[Dataset entries]

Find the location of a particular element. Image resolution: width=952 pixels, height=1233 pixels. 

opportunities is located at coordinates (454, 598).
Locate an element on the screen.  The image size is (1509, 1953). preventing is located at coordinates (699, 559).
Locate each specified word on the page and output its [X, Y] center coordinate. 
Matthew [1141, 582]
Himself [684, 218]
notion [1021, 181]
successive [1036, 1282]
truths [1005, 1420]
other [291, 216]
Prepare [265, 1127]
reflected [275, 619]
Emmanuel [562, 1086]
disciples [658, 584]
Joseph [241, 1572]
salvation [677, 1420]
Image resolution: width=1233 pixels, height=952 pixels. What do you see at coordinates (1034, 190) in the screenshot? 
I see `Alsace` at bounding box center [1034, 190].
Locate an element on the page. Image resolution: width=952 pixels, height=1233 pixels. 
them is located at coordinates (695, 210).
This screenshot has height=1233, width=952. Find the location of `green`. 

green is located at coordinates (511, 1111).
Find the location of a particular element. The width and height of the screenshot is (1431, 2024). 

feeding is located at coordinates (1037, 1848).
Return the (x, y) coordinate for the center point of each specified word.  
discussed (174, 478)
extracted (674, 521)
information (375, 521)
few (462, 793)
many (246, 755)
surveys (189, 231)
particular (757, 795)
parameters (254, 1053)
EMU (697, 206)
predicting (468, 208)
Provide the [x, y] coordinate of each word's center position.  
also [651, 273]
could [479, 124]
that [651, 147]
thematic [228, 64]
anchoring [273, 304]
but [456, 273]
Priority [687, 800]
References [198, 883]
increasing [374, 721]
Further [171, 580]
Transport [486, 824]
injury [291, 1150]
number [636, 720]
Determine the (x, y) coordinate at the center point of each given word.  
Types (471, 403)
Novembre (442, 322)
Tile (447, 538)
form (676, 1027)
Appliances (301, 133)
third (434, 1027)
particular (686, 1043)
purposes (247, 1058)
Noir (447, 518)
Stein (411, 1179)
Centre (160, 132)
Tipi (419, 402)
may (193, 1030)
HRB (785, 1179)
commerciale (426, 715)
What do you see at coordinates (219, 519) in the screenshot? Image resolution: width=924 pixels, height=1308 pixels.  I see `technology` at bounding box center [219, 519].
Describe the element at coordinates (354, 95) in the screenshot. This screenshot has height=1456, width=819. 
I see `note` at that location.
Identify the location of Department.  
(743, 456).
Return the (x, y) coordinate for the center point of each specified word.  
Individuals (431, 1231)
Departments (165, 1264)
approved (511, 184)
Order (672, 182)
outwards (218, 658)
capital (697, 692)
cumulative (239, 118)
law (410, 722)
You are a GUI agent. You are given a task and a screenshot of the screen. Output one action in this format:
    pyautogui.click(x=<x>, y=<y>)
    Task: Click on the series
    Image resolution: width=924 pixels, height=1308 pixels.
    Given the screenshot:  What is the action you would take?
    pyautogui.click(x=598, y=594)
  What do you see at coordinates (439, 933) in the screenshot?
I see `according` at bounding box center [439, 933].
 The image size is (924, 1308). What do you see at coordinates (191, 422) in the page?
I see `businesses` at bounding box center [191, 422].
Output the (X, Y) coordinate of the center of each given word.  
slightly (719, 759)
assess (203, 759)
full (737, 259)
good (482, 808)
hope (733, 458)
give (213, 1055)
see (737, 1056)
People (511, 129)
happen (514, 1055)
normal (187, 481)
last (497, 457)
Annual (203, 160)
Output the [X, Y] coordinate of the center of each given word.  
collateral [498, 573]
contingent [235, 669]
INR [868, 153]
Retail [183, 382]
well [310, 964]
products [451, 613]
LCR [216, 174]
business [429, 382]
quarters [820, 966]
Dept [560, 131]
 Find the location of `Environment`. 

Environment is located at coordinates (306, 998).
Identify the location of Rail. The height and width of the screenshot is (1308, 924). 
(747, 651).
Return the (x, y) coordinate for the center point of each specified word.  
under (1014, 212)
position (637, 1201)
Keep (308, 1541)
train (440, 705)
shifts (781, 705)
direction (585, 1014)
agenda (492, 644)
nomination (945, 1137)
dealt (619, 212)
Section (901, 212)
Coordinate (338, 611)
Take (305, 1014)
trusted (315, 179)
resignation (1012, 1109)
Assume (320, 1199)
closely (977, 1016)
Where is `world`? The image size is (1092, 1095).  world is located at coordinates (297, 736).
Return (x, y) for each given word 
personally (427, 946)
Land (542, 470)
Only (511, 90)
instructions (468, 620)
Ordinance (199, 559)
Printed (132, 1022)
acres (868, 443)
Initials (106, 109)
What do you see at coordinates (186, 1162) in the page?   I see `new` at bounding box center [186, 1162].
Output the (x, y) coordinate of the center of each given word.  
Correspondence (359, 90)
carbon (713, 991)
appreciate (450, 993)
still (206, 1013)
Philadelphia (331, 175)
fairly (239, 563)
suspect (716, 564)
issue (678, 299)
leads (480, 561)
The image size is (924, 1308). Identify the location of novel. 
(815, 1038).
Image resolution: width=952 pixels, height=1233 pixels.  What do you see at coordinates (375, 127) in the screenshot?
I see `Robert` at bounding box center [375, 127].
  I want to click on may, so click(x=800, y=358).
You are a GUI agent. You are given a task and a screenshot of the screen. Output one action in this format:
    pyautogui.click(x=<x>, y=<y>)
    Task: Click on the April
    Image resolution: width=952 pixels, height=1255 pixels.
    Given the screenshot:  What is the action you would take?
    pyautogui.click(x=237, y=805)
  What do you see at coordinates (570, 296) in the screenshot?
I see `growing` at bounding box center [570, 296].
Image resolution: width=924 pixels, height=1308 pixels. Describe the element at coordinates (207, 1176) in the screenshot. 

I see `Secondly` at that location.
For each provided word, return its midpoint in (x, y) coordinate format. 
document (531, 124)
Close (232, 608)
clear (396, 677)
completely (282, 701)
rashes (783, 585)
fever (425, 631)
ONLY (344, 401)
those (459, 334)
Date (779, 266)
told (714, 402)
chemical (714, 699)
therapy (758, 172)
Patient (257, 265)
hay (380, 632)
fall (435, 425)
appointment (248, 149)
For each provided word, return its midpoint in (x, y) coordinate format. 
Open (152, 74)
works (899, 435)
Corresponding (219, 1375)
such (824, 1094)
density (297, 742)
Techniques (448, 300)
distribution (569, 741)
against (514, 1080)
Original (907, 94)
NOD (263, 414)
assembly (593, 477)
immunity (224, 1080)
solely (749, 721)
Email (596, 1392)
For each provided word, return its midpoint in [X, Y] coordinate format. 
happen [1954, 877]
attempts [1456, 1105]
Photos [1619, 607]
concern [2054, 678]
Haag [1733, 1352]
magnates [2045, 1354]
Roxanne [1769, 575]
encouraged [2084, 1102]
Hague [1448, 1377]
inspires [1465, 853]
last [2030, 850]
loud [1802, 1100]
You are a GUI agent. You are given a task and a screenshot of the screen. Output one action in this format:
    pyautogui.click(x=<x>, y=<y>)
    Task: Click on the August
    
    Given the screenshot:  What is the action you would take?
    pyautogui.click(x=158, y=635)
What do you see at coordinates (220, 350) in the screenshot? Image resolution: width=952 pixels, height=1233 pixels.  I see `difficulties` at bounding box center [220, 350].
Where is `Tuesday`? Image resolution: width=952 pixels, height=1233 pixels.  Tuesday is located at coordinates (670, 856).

Exercise goal:
Could you print, character for character, the records above that start with the line containing "concern [2054, 678]" and end with the line containing "What do you see at coordinates (220, 350)", including both of those lines?

Task answer:
concern [2054, 678]
Haag [1733, 1352]
magnates [2045, 1354]
Roxanne [1769, 575]
encouraged [2084, 1102]
Hague [1448, 1377]
inspires [1465, 853]
last [2030, 850]
loud [1802, 1100]
You are a GUI agent. You are given a task and a screenshot of the screen. Output one action in this format:
    pyautogui.click(x=<x>, y=<y>)
    Task: Click on the August
    
    Given the screenshot:  What is the action you would take?
    pyautogui.click(x=158, y=635)
What do you see at coordinates (220, 350) in the screenshot? Image resolution: width=952 pixels, height=1233 pixels.  I see `difficulties` at bounding box center [220, 350].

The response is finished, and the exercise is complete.